Error Shown to Some ACR Users Because of DDoS Attacks

 

Tournament Guarantees Called Into Question

Brown Bag of Money

Near the beginning of 2018, the Winning Poker Network revamped its tournament schedule, boosting up the guaranteed amounts beyond $6.5 million per week, including $1.5 million on Sundays and $750K on Saturdays. However, the Winning tournament director, in an exclusive interview with ProfRB, revealed that this increase was too ambitious and would have to be scaled back. We're not sure how the DDoS troubles weighed into this decision, but they undoubtedly did because some of the events were overlaying hard.

The Million Dollar Sundays already had sizable overlays every week even without the DDoS. Indeed, the WPN had to kick in more than $2.6 million in total to cover its MDS seven-figure prize pools. These $250 + $15 games were initially scheduled to run every week from January to March, but they were extended indefinitely thereafter. However, shortly after the April 24 renewal of the DDoS attacks, it was announced that they would end, at least for the time being, on April 29. This final end-of-April event was scrapped form the lineup though once the full scope of the DDoS issues became known.

Why DDoS a Poker Site?

Question Mark, Red

The motive behind many DDoS pursuits is extortion. The criminals agree to halt their nefarious deeds in exchange for a payoff. Of course, actually handing cash over to these miscreants has the end result of increasing the level of DDoS activity because it makes this type of wrongdoing more profitable.
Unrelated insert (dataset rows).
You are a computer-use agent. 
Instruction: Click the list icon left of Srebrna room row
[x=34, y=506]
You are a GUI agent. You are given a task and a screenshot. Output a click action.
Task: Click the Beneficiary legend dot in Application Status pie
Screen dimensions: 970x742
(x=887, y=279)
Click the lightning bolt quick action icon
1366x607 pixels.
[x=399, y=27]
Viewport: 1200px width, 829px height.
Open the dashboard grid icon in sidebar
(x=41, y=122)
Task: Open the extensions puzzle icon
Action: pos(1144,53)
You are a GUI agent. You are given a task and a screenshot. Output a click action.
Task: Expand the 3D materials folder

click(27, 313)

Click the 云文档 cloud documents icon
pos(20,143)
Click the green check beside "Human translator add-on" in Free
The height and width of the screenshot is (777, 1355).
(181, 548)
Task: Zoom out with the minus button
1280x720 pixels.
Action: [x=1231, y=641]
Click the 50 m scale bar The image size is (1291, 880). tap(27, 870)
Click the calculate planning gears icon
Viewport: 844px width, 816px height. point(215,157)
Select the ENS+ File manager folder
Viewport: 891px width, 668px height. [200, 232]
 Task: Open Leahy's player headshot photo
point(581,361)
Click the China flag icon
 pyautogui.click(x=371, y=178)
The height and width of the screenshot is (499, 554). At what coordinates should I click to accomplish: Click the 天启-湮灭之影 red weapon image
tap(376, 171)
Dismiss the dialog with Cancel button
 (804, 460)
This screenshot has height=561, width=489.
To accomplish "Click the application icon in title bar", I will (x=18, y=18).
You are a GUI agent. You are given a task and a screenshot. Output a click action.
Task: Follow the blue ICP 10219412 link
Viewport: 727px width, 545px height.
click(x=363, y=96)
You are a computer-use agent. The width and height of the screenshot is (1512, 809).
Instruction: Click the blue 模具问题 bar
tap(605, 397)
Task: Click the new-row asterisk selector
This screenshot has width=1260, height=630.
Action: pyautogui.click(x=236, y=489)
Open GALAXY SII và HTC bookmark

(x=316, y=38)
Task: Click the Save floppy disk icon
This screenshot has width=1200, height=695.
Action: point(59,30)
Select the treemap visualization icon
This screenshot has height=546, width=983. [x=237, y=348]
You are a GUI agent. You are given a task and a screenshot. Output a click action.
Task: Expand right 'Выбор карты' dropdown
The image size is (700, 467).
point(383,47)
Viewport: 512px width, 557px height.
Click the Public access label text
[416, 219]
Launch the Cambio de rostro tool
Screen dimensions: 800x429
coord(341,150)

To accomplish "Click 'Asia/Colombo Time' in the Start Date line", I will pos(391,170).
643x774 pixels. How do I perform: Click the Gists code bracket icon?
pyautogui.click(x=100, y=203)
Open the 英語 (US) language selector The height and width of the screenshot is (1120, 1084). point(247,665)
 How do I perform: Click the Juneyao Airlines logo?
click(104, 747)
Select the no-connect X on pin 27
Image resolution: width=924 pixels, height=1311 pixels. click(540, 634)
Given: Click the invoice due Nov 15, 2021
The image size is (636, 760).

There has been speculation, though nothing solidly confirmed, that the WPN specifically is being hit because the attackers are being paid by rival online poker establishments to target the network. We feel that most of these organizations would do better to enhance their own tournament guarantees, support for crypto-currencies, and software functionality until they can match what the Winning Network has to offer. But, hey, some groups wish to take a shortcut to excellence no matter how unethical this may be.

WPN's Response

Man Pushing a Ball on Ground

Throughout the period of increased DDoS activity, the network communicated with players via Twitter and Facebook. Even though most of the updates consisted just of an acknowledgement that DDoS aggression was underway, merely reaching out to affected users and letting them know what was happening puts the WPN a step above most competitors who tend to keep mum about these kinds of occurrences.

ACR Tweet About DDoS
Example of the Twitter Updates Written by ACR During Periods of DDoS

There were several periods of server maintenance within April and May. While we don't know exactly what was done during this maintenance, it's a pretty good guess to suppose that the company was beefing up its servers to deal with the high load put on them by the DDoS attacks. There are plenty of hardware and software upgrades that can help mitigate the risk of DDoS although there's no surefire way of preventing them completely.

One strategy that's NOT on the table as far as the WPN is concerned is paying off the attackers. During a September 2017 live stream on Twitch.tv, CEO Phil Nagy said:

I will never, ever, ever, ever, EVER pay an attacker. I won't pay a ransom. I won't do it.

Though Phil's remarks concerned a previous round of DDoS happenings, the sentiments he expressed in the stream remain the Winning Poker Network's current policy regarding DDoS attacks. As it continues its quest to become the unquestioned #1 destination for online poker in the United States, the WPN has no intention of succumbing to extortionary bullying practices.